From: Aleph on
On Friday 06 November 2009 07:50, in <8de65ecb-8b62-4876-
a1b9-04f1838c703e(a)s15g2000yqs.googlegroups.com>, Y.y.Porat sat down and
wrote:

> On Nov 3, 9:19 pm, Sam Wormley <sworml...(a)mchsi.com> wrote:
>> Sam Wormley wrote:
>> > Inertial wrote:
>>
>> >> Who is Mike Varney, and why is Porat so obsessed with him that he
>> >> keeps hoping this Varney person has returned? Were they lovers?
>>
>> > Mike is a PhD physicist that doesn't suffer fools gladly.
>> > It is a lot of fun when Mike pops in to visit the newsgroup
>> > now and then!
>>
>> Maybe, just maybe, Mike is here now!
>
> ----------------
> and his new name is
> Alpha

You are quite wrong. Even if you are accusing me (Aleph) of being this Mike
Varney person.

Having said that, you are wrong so often I suspect you are no longer capable
of telling.

> 9though he is not intelligent enough to know
> what is the origin of that name he chose for himself

Ah, I fully know the origin of the name *I* chose for myself and the reason
*I* chose it.

The fact it has no meaning to you, and I have no intention of telling you my
reason, is irrelevant.

> that fucken PHd of yours
> never talks physics !! only personal abuse

*yawn*

> 2
> he as well as you
> has some greetings from your
> Higges Bosons
> and you dont deserve more than that !!

Yeah, Happy Easter right back at you.

--
Aleph

This message was posted to usenet so please reply that way. Emails to
this account are very likely to be ignored.
From: Tom Roberts on
Nunemica wrote:
> Have you read any of Stephen Crothers papers on Einstein, GR, Black
> Holes and the Schwarzschild space-time metric
> http://www.sjcrothers.plasmaresources.com/papers.html

Hmmm. I just looked at the opening paragraphs of "24. Fundamental Errors
in the General Theory of Relativity". It first four paragraphs are full
of polemic and contain numerous errors of fact. The author's approach
seems to be to take a few incorrect statements by non-experts and
consider them to be somehow representative of GR.
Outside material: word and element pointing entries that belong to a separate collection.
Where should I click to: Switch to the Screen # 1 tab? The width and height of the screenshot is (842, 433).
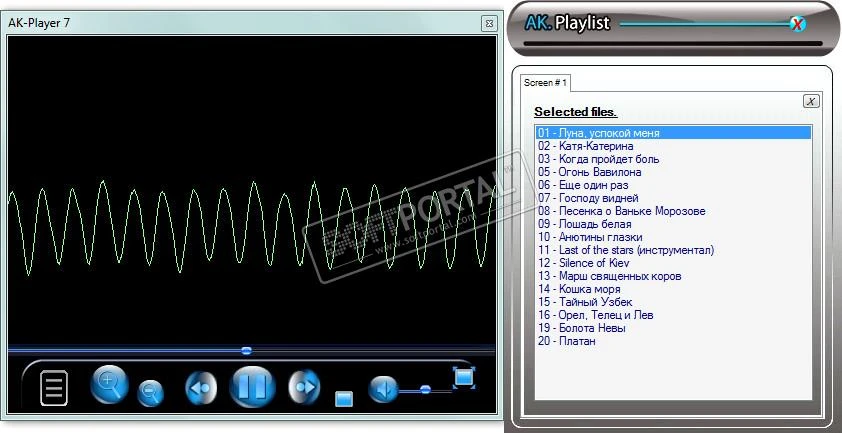(545, 83)
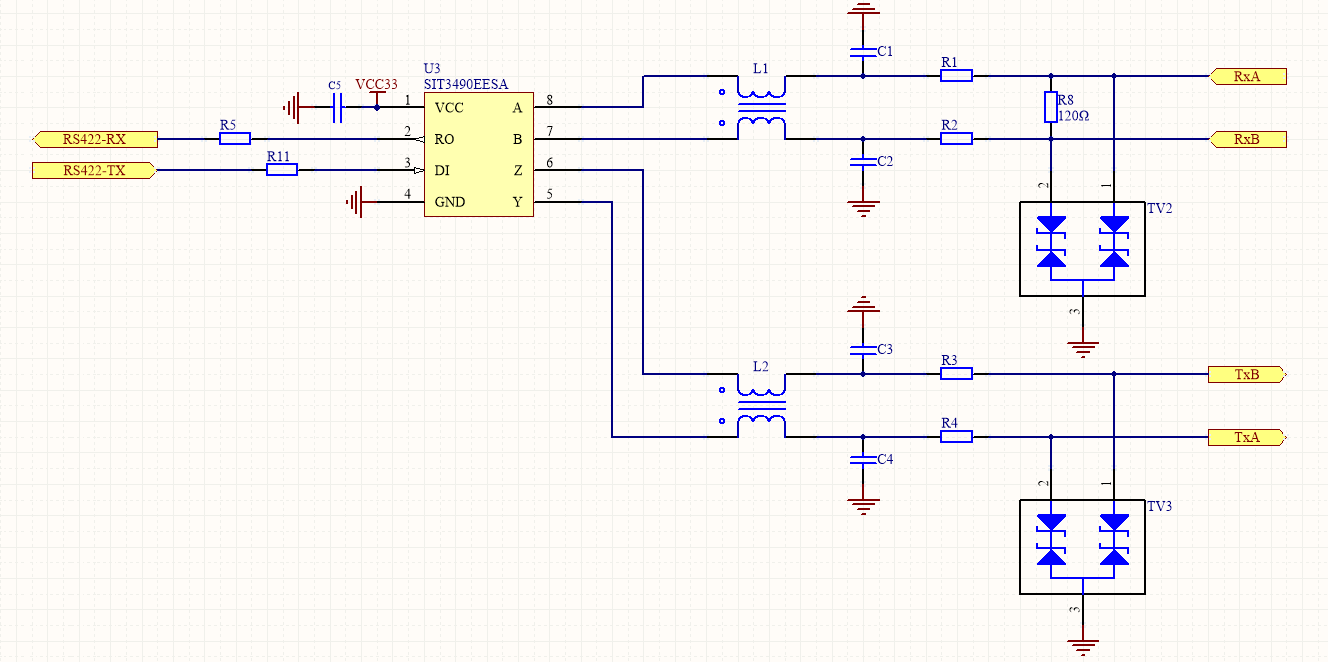Viewport: 1328px width, 662px height.
Task: Select the RxB port label
Action: pyautogui.click(x=1247, y=139)
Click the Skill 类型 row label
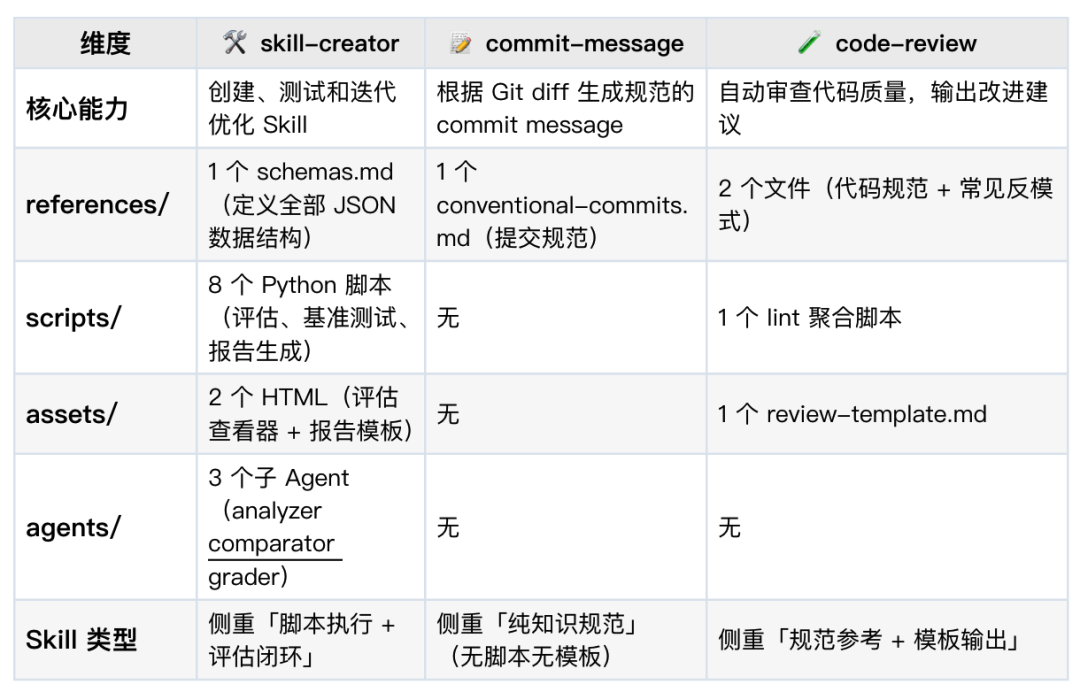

> The site is really worth looking at.

Not really.


Tom Roberts
From: Koobee Wublee on
Hmmm... Mr. Crother has discovered another solution that is also
static, spherically symmetric, and asymptotically flat other than
Schwarzschild's original metric and the Schwarzschild metric. It does
not make Mr. Crother's solution more correct than either
Schwarzschild's original solution or the Schwarzschild metric, and
vice versa. <shrug>

You can always find a solution to the field equations to describe your
observations whatever, whenever, and wherever they were, are, and will
be. Some nitwits would call the field equations the best human
discovery since sliced cheese. True scholars of physics would call
that super abstract concept visually and vividly illustrated by the
following pictorial representation. <shrug>

http://farm4.static.flickr.com/3362/3196671424_70f7766063.jpg
From: eric gisse on
Tom Roberts wrote:

[...]

>> The site is really worth looking at.
>
> Not really.

Read the correspondence between him and Roy Kerr.


>
>
> Tom Roberts

From: eric gisse on
Koobee Wublee wrote:

> Hmmm... Mr. Crother has discovered another solution that is also
> static, spherically symmetric, and asymptotically flat other than
> Schwarzschild's original metric and the Schwarzschild metric. It does
> not make Mr. Crother's solution more correct than either
> Schwarzschild's original solution or the Schwarzschild metric, and
> vice versa. <shrug>
>
> You can always find a solution to the field equations to describe your
> observations whatever, whenever, and wherever they were, are, and will
> be. Some nitwits would call the field equations the best human
> discovery since sliced cheese. True scholars of physics would call
> that super abstract concept visually and vividly illustrated by the
> following pictorial representation. <shrug>
>
> http://farm4.static.flickr.com/3362/3196671424_70f7766063.jpg

That's a long way of explaining that you do not understand covariance.